Doña Rosa Gómez de Mejía

Por Alfredo García

Doña Rosa Gómez de Mejía ha dejado tras de sí una estela de amor, paz y bienestar que serán inolvidables por quienes fueron impactados por su carácter humilde y digna forma de ser.

El cariño inspirado por sus acciones habla mucho más y mejor que cualquier semblanza que se pueda hacer a la ex primera dama.

Y es que partiendo del lenguaje de los hechos, la doña dejó una familia la cual todo el mundo coincide en definir como ejemplar, dada la unión inquebrantable que tiene como estandarte.

Además de inculcar el valor de la unión a la familia, también enseñó la importancia del amor, la discreción y la humildad, dado que los Mejía Gómez viven sin aspavientos y con una vocación de servicio más allá de toda duda, que se evidencia en el trato afable y franco de cada uno de sus miembros.

Como primera dama, Doña Rosa, se caracterizó por la prudencia y el buen manejo, totalmente alejada de los escándalos y de los reflectores, salvo cuando era estrictamente necesaria su participación como esposa de un jefe de Estado.

Como madre, el accionar de sus hijos Ramón Hipólito, Carolina, Felipe y Lissa, habla por sí sólo del trabajo que hizo, pues a todas luces su prole es gente de bien y sin cuestionamiento alguno en lo moral, empresarial y familiar.

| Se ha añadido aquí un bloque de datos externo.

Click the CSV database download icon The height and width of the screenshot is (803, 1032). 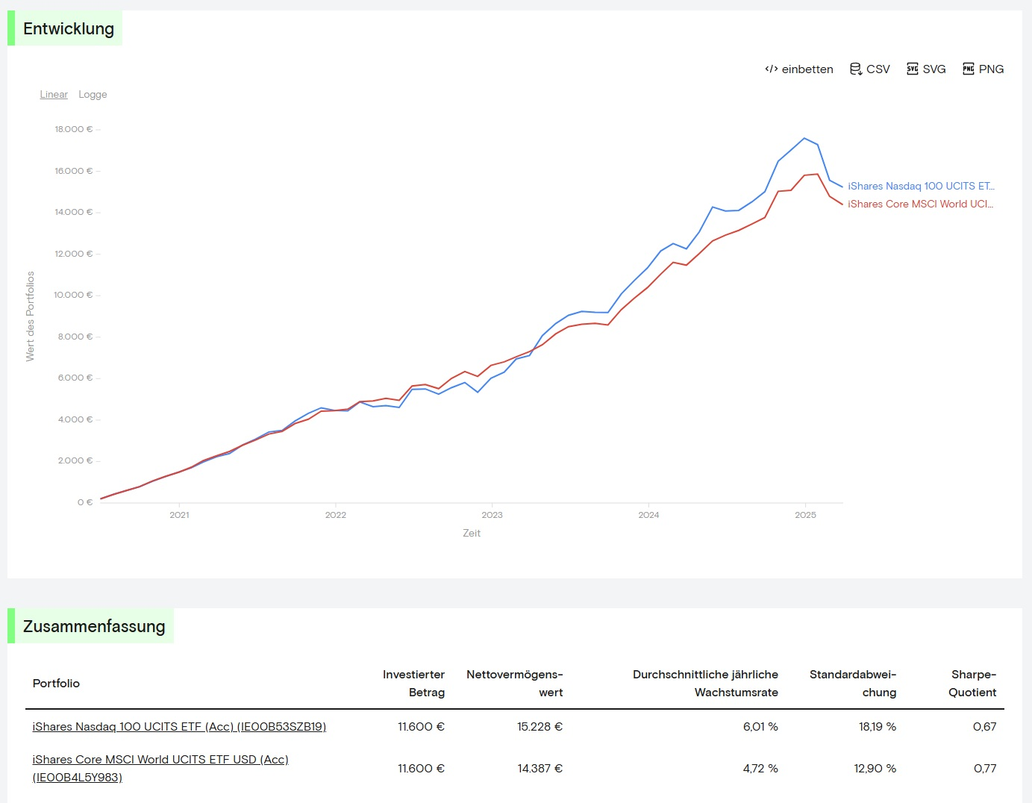pos(856,69)
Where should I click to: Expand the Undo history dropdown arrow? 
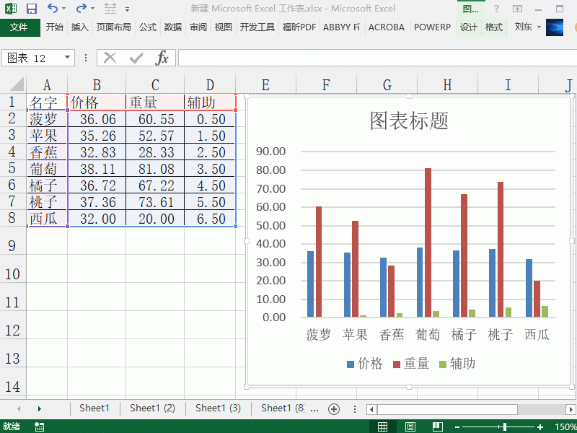coord(63,9)
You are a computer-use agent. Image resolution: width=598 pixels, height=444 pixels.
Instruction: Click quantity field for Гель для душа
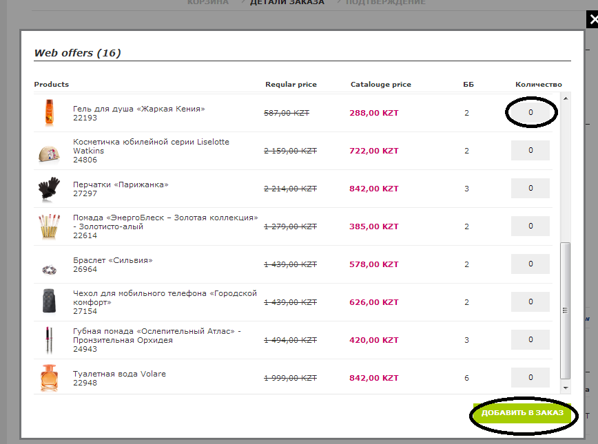click(x=530, y=112)
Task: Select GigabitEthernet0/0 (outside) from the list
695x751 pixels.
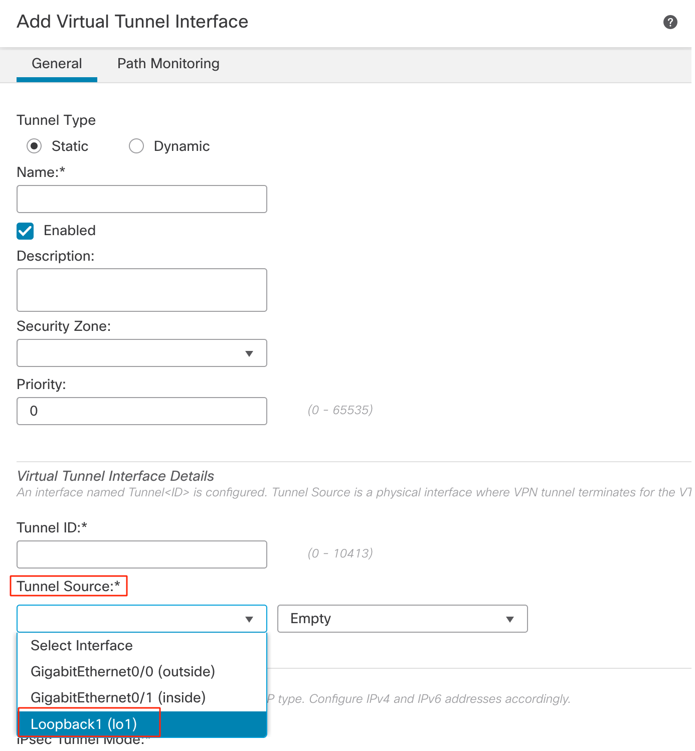Action: [123, 672]
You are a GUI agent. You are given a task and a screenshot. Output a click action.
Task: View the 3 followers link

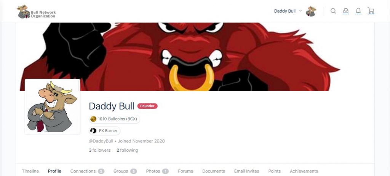point(100,150)
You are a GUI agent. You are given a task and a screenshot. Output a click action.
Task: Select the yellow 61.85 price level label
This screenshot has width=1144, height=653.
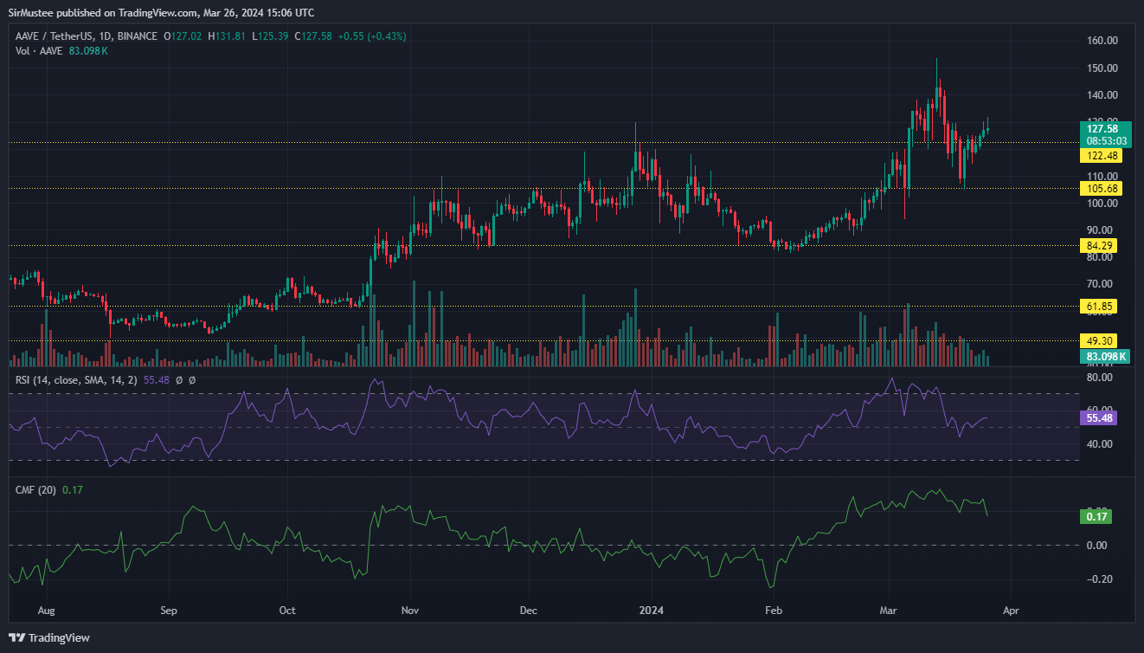[1100, 307]
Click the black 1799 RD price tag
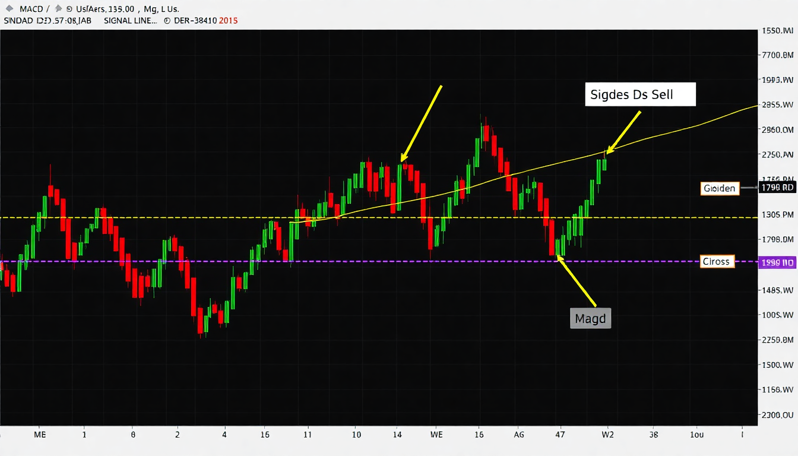The image size is (798, 456). (x=778, y=188)
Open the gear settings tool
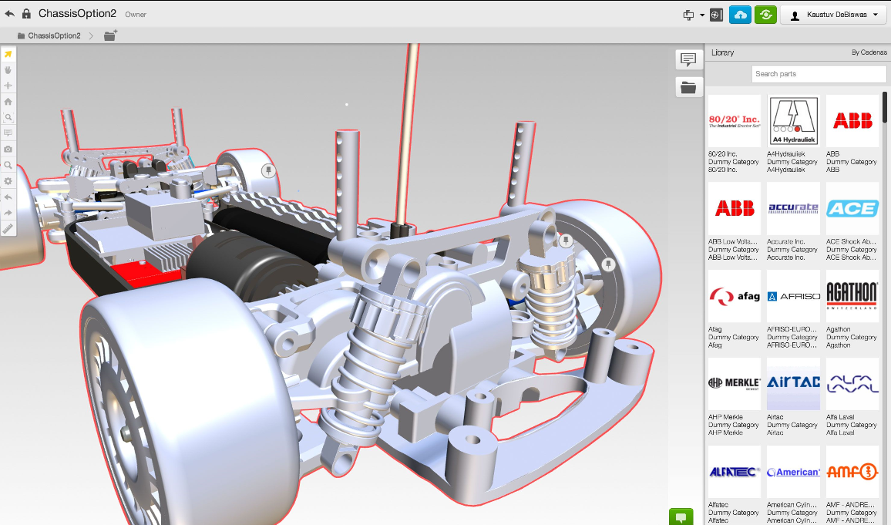Screen dimensions: 891x525 pyautogui.click(x=8, y=180)
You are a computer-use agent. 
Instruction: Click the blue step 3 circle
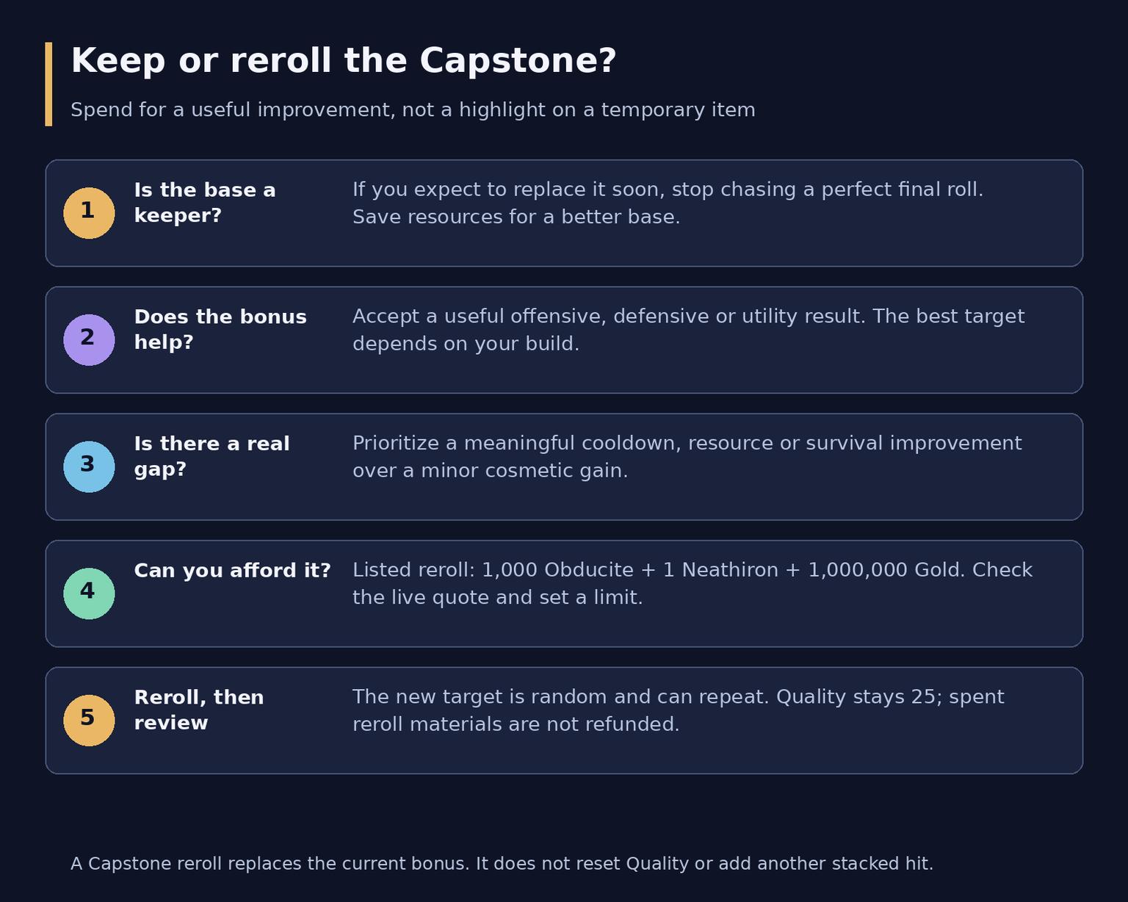point(89,467)
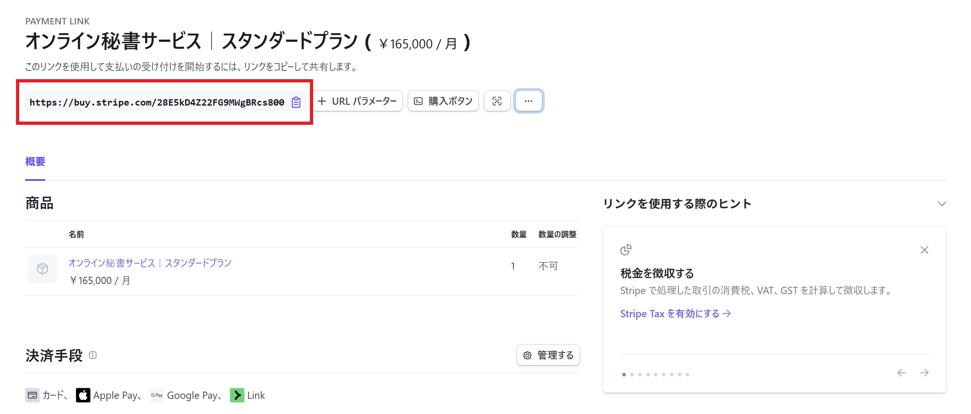The image size is (971, 414).
Task: Click the product box thumbnail icon
Action: point(42,268)
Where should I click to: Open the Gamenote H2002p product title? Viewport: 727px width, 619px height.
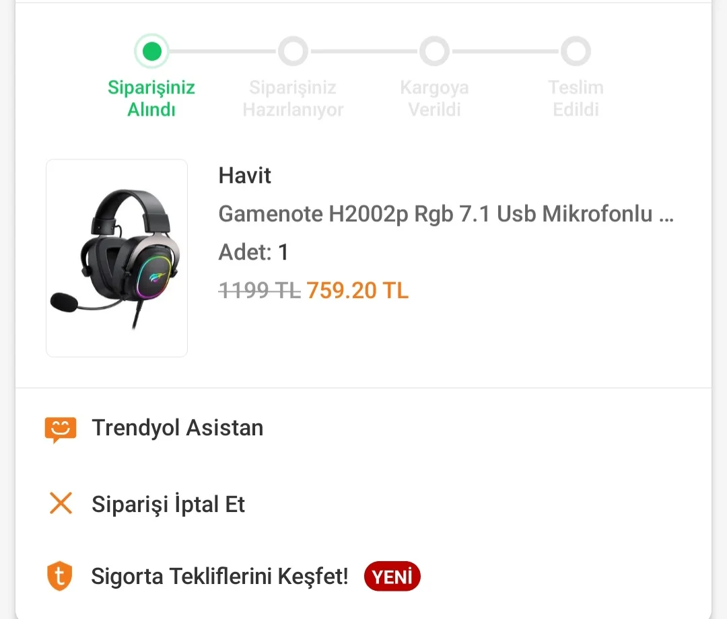(446, 214)

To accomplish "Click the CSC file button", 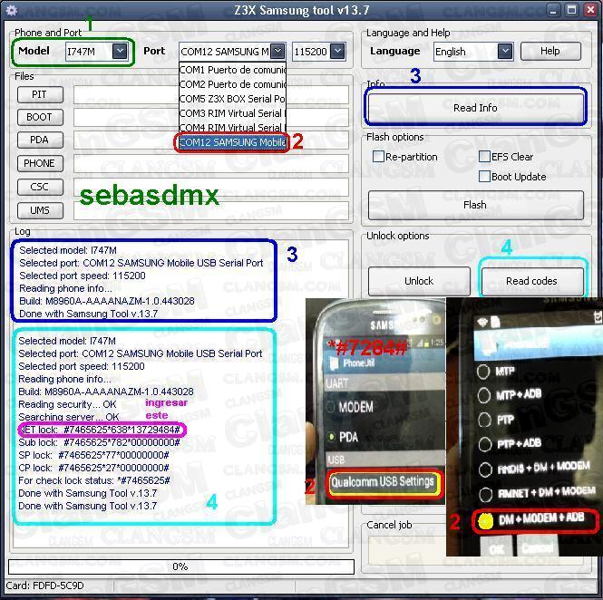I will [x=39, y=187].
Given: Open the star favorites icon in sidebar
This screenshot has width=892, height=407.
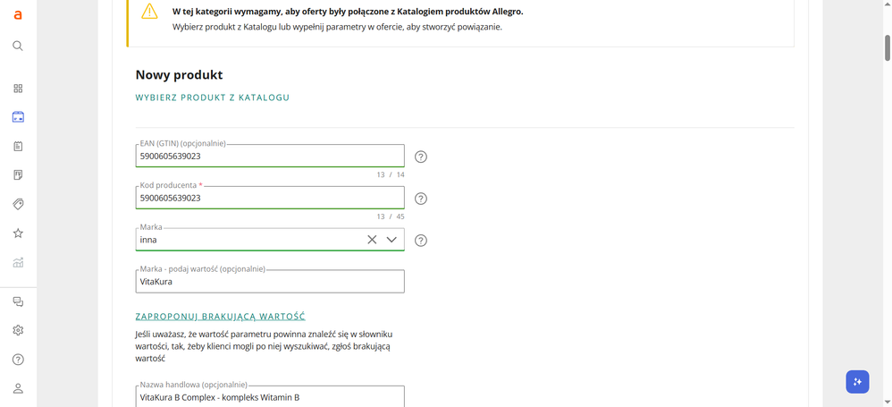Looking at the screenshot, I should point(18,233).
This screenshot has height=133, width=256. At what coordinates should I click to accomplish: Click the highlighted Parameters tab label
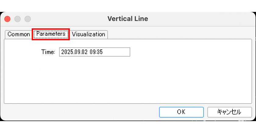pyautogui.click(x=51, y=34)
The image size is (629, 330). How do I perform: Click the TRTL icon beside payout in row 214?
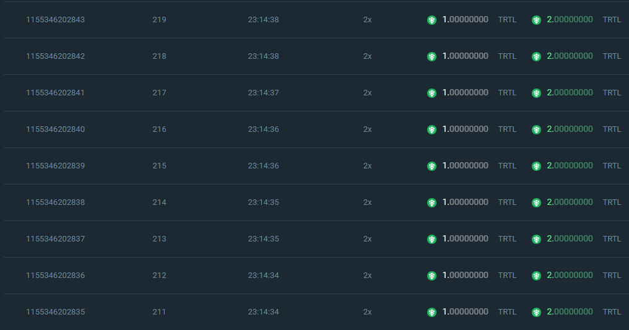pyautogui.click(x=536, y=202)
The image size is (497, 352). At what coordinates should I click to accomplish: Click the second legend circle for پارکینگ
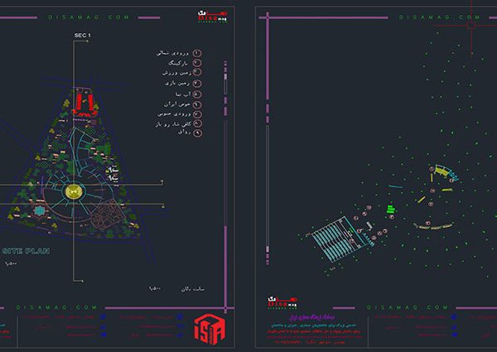[197, 63]
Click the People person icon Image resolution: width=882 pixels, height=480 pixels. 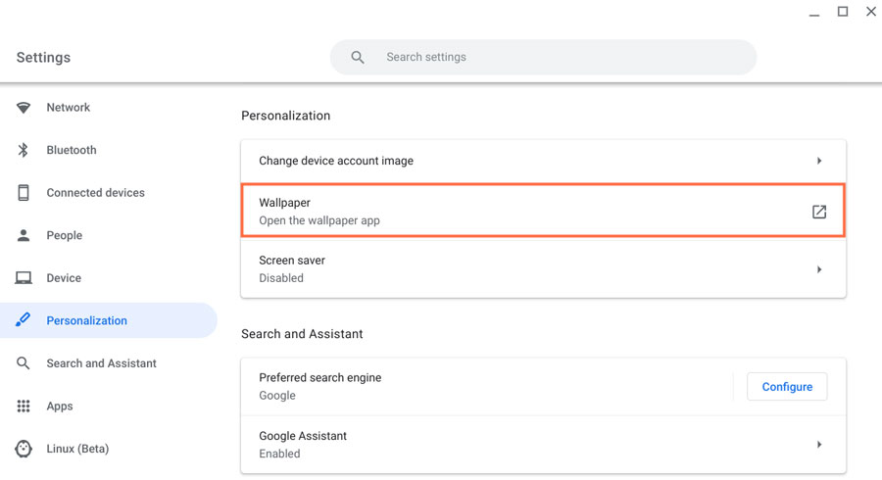[x=24, y=235]
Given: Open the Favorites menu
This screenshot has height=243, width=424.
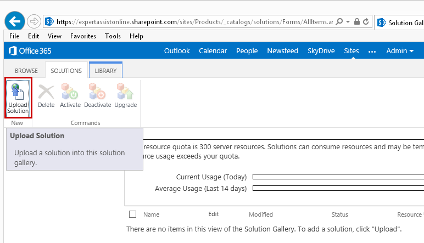Looking at the screenshot, I should pyautogui.click(x=83, y=36).
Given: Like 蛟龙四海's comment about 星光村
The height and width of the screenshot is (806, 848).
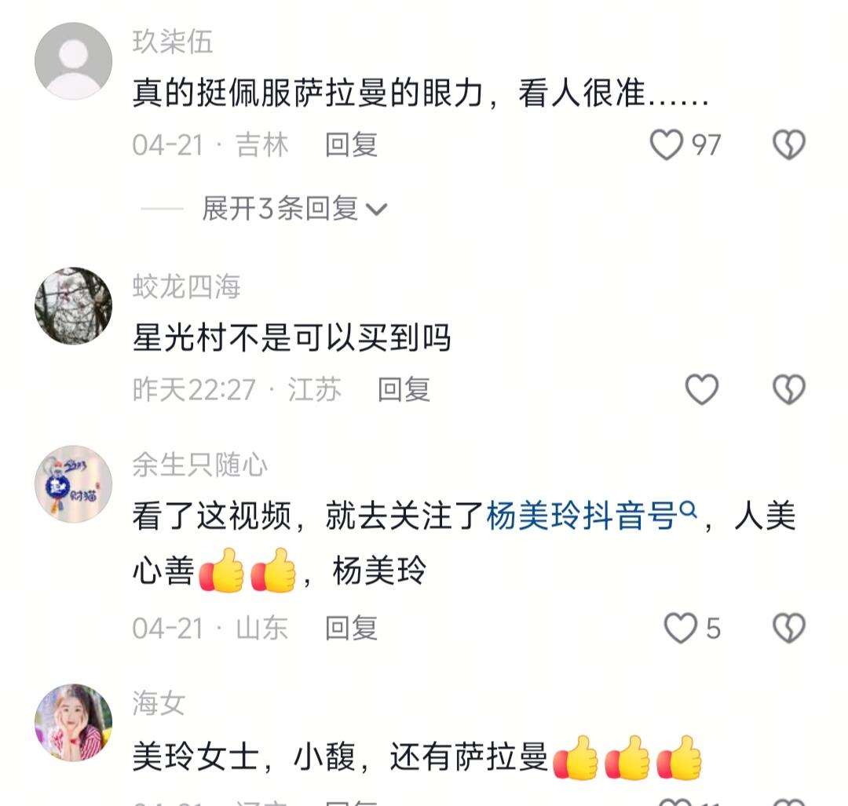Looking at the screenshot, I should 701,389.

Hasta los adversarios políticos de su marido, expresaron el pésame a la familia Mejía con sumo respeto al tiempo que ponderan las bondades humanas que adornaban a Doña Rosa, relatando una que otra experiencia agradable compartida con ella.

Pues no se recuerda que tuviera desavenencias públicas con nadie dada la mesura con que se conducía la ex primera dama en todos los niveles de su vida.

En ella se ajustaba aquello de vivir una vida para aportar ya que muchas familias eran impactadas por sus ayudas, sin que terceros supieran de ello, aplicando de manera acertada, el refrán de que lo que haga tu mano derecha que no lo sepa tu mano izquierda.

Durante su paso por la vida pública nos dejó como legado, El Museo Infantil Trampolín, donde materializó su gran deseo por aportar a la educación con un proyecto innovador, para niños de 04 a 12 donde se le estimula y despierta la curiosidad por el conocimiento.

Dentro de la gran tristeza, la familia Mejía Gómez debe sentirse muy satisfecha y orgullosa con la estampa dejada por su matriarca, pues pocas personas parten de este mundo con una impronta de amor y respeto reconocida por todos los estamentos de la sociedad dominicana, y ello se debió a que Doña Rosa Gómez, nunca le hizo daño a nadie.